Il faut l’avouer, Monsieur, il y a là une conception forte, ingénieuse, qui suffirait à vous mériter le nom d’un esprit original. Je retrouve ce mérite de nouveauté dans un autre de vos ouvrages. Cet ouvrage a pour titre : l’Opposition sous les Césars, et peut se résumer dans ce seul mot : il n’y a pas eu d’opposition sous les Césars. Cette opinion, qui semblerait un paradoxe sous une plume moins sûre que la vôtre, fait table rase de nos souvenirs et de nos illusions de collège. Sur la foi des vers de Lucain et de la prose de Tacite, nous rêvions dans le monde dégénéré de l’empire toute une phalange, je dirais volontiers tout un peuple d’esprits généreux, qui protestaient contre le despotisme au nom des antiques vertus romaines. Votre examen, méthodique comme un cadastre, de toutes les classes de la société romaine, et votre analyse minutieuse de leurs divers sentiments, nous montrent partout le dégoût ou l’oubli de la république, l’indifférence pour la liberté, l’acceptation volontaire du pouvoir absolu, et Tacite lui-même nous apparaît poursuivant, pour tout idéal de gouvernement, le despotisme tempéré par la bonté du prince. Vous l’avouerai-je, Monsieur ? aucun de vos ouvrages ne m’a plus été au cœur que celui-là, car il démontre invinciblement quel abîme nous sépare de cette Rome de la décadence, à laquelle on nous assimile toujours. Non, nous ne ressemblons pas au peuple satisfait d’Auguste et de Tibère, car nous n’avons jamais ni douté, ni désespéré de la liberté ! Non, nous ne ressemblons pas à la Rome impériale, car vingt ans d’un empire, à qui on ne saurait refuser, sans injustice, une véritable prospérité matérielle, n’ont pas pu réconcilier la nation avec le principe du gouvernement personnel ; et c’est au milieu de tout l’éclat de ce règne qu’une voix éloquente proclama aux applaudissements de la France qu’il y a des libertés nécessaires !
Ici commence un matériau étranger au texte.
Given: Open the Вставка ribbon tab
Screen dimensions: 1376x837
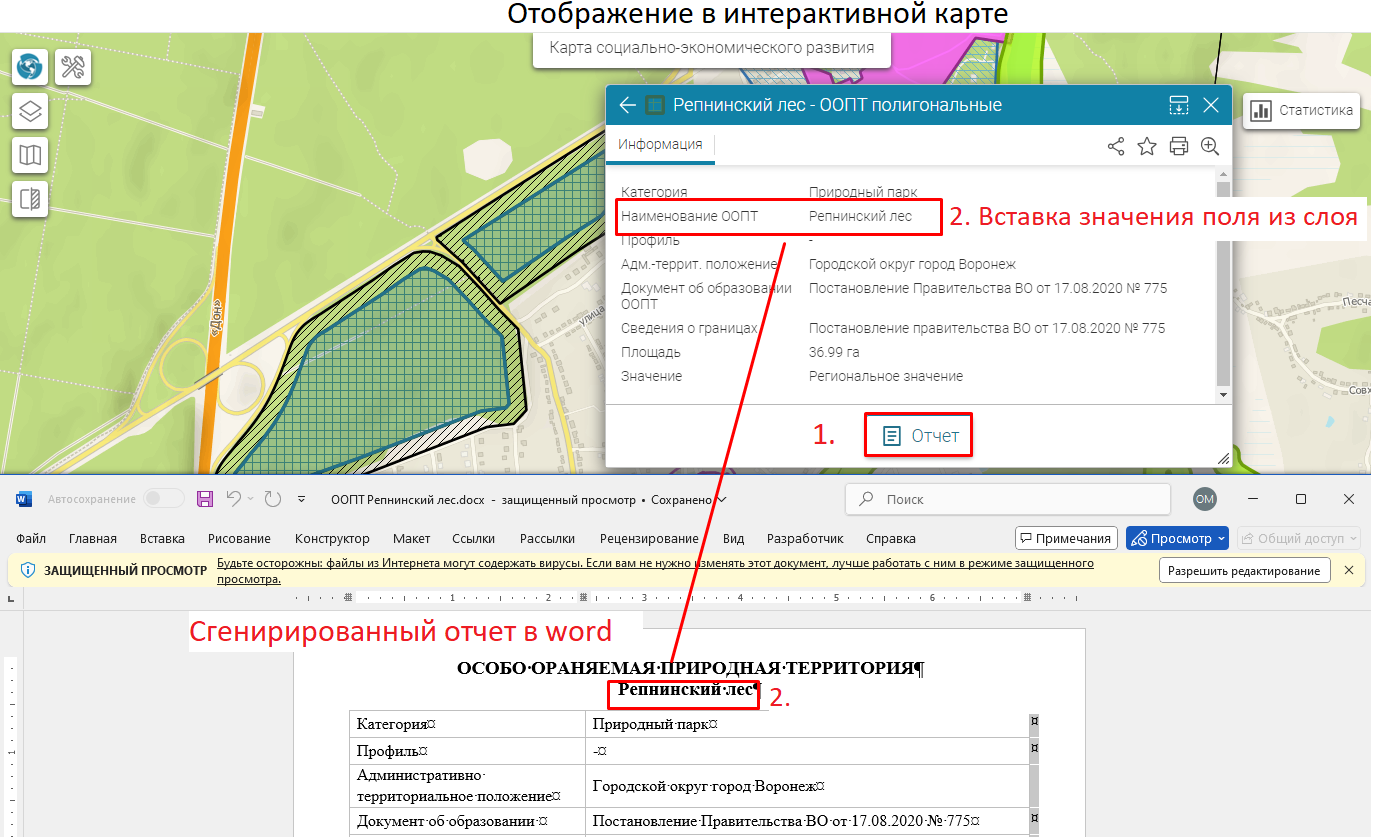Looking at the screenshot, I should 162,538.
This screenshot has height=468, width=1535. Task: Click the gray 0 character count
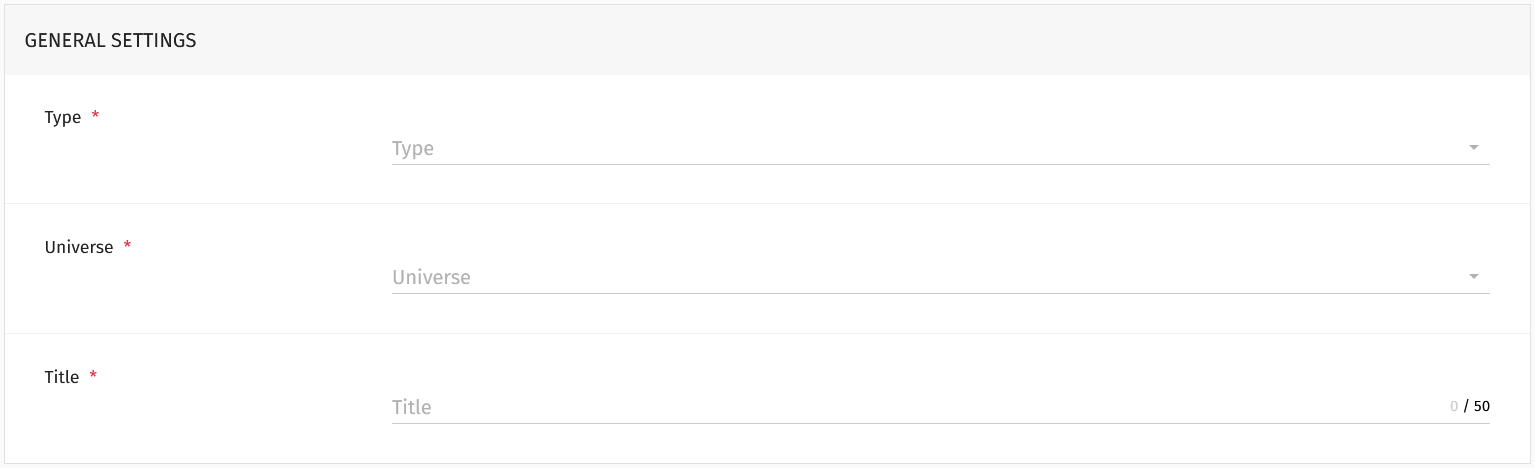click(1454, 407)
J’arrive, Monsieur, au plus populaire de vos ouvrages Cicéron et ses amis. Le succès en fut très-vif et général ; les salons y applaudirent, les femmes même le lurent ; cette faveur, qu’obtiennent rarement les livres de cette nature, flatta sans doute votre amour-propre d’auteur, mais inquiéta votre conscience d’écrivain sérieux. Comme cet orateur, qui, s’entendant applaudir par la foule, s’écria : Est-ce que j’aurais dit quelque sottise ? vous vous dites tout bas, non sans une certaine crainte : Est-ce que j’aurais fait un livre amusant ? Hé bien, oui, Monsieur, il faut vous y résigner, vous avez fait un livre amusant ! très-amusant ! Vous y avez mis la qualité, et, oserai-je le dire ? le défaut où je trouve le trait le plus caractéristique de votre esprit. Vous êtes un érudit, un historien, un habile épigraphiste ; mais vous êtes aussi un satirique et, ne vous récriez pas, un romancier. Voici comment. Quel est l’objet du romancier, du romancier moraliste ? Faire revivre la société de son temps, en étudier les mœurs, en rechercher les types et mettre les mœurs en lumière en mettant les types en action. Hé bien, vous avez tenté pour le passé ce que le romancier essaye pour le présent. La vie, les mœurs, les caractères, voilà ce que vous cherchez avant tout dans vos études sur la société romaine. Convaincu que les petits détails, les petits faits, sont ce qui donne la vérité et la réalité, vous avez demandé non-seulement à l’épigraphie, mais aux poètes, aux historiens, aux philosophes, les mille particularités caractéristiques qui pouvaient ressusciter ce monde disparu et ces personnages évanouis : de là l’intérêt de votre livre, Cicéron et ses amis. Toutes les figures en sont vivantes. Il est tel d’entre eux, votre Cœlius, par exemple, qui a eu presque la popularité d’un personnage de Balzac, tant vous excellez à reproduire le fond de leurs sentiments, tant votre regard pénétrant poursuit ce qu’il y a eu dans leur cœur de plus secret et de plus personnel. Là se montre, Monsieur, le côté vraiment supérieur de votre talent, et celui qui me semble moins élevé.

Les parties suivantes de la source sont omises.